For exposures worth Rs 100 crore and more—where the borrower is a defaulter and the resolution plan is being worked on by the lenders—banks should assess the possibility of a sale or an auction to ARCs
While it is possible the rules were stacked against them, and the operating framework was not really helpful, it is certainly true, ARCs (Asset Reconstruction Companies) have not done as well as one would have wished. The strategy in that market has been to typically to acquire bad loans where there were underlying assets and then try and make a recovery by selling those assets. ARCs, of course, earned a management fee from the banks for managing these assets. But, in all these years, the results have been below par; we have seen little evidence of actual resolution or turnaround of companies.
Nonetheless, going by the recommendations of the panel tasked by Reserve Bank of India (RBI) to come up with suggestions to re-invigorate the ARC ecosystem, it would appear that the operating framework does suffer some frailties. But even before that, the problem is exacerbated by the fact that banks tend to delay the sale of stressed assets to a point where much of the value is destroyed so that it is neither possible to revive the business nor get a good price for it. While that is clearly inefficient on their part, the system needed to have been designed to address this. The panel’s suggestion that lenders be incentivised to sell bad loans early by allowing them to amortise the loss, on the sale, over two years sounds reasonable.
For exposures worth Rs 100 crore and more—where the borrower is a defaulter and the resolution plan is being worked on by the lenders—banks should assess the possibility of a sale or an auction to ARCs. It is somewhat surprising this was not being done. The committee has now suggested that where the NPAs are older than two years, and no resolution plan is being pursued nor the bad assets put on the sale list, banks must put on record the reason for their exclusion. This is important, banks must be made more accountable. If ARCs have not lived up to expectations, it is partly because banks too have shied away from selling to them or selling too late.
The other problem has been the consortium arrangement; too many lenders have made it difficult to aggregate the debt. The panel suggests that if 66% of the lenders (by value) decide to accept an offer, the rest would need to agree and that the transaction should be closed out within 60 days of it being approved. Should any lender fail to fall in line, it would need to provide fully for the exposure. The NARCL should not suffer from disaggregation; ensuring this will take care of the problem of enforcing the security backing each of the assets, the quality of which can often vary across lenders.
The online transactions platform, mooted by the panel, can could give the stressed loan markets the boost it needs; it would certainly be a transparent process.
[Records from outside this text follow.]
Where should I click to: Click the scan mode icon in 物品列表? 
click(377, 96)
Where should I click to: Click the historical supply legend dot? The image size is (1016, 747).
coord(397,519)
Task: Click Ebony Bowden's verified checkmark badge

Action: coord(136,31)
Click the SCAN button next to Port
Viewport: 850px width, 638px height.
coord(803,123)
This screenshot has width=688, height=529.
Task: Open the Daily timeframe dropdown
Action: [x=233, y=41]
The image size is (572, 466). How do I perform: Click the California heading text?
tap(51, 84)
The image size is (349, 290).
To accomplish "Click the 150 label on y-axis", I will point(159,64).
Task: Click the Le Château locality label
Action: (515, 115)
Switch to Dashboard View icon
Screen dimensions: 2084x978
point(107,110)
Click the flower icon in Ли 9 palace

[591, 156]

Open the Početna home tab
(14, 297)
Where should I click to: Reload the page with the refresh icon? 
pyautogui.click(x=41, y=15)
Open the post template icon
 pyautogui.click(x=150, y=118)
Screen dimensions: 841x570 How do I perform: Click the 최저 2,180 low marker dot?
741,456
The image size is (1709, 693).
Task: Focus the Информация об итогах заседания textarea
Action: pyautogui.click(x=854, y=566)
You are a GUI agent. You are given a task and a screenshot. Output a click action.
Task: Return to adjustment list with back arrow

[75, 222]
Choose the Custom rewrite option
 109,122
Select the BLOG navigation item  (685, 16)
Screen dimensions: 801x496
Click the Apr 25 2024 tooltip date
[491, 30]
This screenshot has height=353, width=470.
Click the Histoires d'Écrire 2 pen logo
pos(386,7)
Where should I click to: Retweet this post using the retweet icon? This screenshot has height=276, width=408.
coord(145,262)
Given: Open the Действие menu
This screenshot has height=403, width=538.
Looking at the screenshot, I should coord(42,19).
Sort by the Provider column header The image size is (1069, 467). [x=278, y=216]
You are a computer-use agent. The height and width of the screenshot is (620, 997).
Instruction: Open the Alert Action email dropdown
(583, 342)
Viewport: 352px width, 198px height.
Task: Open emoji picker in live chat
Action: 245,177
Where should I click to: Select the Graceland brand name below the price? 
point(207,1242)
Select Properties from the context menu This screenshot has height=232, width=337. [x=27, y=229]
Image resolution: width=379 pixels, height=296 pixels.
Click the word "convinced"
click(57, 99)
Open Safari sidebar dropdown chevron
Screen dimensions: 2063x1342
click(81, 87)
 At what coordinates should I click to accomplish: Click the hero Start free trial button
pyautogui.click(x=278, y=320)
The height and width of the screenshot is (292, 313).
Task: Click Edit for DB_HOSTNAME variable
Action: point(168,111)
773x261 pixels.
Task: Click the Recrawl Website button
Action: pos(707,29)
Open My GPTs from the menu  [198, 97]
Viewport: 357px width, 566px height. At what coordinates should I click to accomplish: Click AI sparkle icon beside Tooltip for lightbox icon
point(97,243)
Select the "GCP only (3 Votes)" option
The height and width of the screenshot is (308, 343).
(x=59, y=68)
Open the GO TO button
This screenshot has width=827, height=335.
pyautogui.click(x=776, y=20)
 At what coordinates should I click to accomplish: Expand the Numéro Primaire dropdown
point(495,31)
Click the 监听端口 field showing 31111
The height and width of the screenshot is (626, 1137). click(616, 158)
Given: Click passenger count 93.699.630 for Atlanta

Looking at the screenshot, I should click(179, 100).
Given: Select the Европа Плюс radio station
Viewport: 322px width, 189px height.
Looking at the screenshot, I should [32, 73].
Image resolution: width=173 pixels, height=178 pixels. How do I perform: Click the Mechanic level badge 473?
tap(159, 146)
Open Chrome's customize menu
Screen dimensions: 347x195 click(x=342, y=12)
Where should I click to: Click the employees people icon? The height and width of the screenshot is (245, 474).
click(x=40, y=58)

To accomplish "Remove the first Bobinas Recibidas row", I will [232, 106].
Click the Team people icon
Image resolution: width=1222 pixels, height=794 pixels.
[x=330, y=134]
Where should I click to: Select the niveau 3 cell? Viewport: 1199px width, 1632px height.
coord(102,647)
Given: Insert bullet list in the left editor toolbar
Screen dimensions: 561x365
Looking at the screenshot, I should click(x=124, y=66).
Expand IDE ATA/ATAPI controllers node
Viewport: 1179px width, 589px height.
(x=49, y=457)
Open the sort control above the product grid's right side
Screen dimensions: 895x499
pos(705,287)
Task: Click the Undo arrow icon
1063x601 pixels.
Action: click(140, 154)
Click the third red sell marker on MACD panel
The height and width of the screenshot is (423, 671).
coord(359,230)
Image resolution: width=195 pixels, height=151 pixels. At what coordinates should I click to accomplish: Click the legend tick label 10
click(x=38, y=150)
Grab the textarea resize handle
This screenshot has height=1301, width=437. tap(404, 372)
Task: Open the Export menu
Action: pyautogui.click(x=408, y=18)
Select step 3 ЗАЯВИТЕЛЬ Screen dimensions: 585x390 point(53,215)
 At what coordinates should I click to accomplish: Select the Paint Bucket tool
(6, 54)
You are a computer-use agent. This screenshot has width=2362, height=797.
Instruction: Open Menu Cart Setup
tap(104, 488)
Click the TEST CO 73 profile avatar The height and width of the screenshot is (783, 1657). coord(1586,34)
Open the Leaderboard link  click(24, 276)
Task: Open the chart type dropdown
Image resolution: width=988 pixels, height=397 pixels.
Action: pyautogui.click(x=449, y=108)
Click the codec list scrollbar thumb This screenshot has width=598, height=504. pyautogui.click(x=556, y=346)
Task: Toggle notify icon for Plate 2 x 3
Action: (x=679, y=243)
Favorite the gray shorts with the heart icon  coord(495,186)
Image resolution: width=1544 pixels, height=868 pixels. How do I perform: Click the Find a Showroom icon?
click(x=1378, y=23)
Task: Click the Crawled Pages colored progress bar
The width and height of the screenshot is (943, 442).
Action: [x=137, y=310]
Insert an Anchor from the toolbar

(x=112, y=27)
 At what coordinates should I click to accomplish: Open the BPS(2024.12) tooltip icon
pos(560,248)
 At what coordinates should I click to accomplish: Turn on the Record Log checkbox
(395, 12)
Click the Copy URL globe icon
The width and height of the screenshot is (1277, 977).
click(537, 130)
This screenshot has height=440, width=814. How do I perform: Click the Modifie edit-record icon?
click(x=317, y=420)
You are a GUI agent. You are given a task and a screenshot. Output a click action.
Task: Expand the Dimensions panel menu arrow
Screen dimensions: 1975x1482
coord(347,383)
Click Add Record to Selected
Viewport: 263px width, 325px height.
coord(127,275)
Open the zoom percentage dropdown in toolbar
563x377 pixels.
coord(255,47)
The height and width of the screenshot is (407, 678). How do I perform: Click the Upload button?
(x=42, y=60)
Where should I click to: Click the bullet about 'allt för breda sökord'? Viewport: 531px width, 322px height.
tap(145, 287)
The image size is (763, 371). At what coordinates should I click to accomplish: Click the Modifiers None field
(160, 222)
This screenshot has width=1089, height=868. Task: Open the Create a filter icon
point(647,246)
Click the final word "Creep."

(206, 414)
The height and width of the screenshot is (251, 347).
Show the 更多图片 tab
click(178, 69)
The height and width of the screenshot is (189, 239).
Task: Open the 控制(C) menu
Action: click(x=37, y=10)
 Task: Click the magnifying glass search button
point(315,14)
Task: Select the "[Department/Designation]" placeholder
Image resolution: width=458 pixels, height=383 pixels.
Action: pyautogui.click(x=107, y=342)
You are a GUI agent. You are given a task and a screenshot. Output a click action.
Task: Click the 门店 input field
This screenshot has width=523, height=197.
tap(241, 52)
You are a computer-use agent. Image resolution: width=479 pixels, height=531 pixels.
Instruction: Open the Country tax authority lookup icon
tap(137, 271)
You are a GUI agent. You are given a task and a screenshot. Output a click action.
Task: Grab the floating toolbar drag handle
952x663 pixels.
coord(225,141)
It is also a good idea to have a couple of external valuers do a valuation exercise to come up with both the liquidation value and fair market values; this would help fix the reserve price which, in turn, would help better price discovery at the auctions. A high-level committee would sign off on the reserve price allowing for impartiality. To be sure, all processes have their failings, but the objective is to make it as foolproof as possible. The fact is we need a deep stressed-loans market so that capital is not blocked, and we need banks to participate.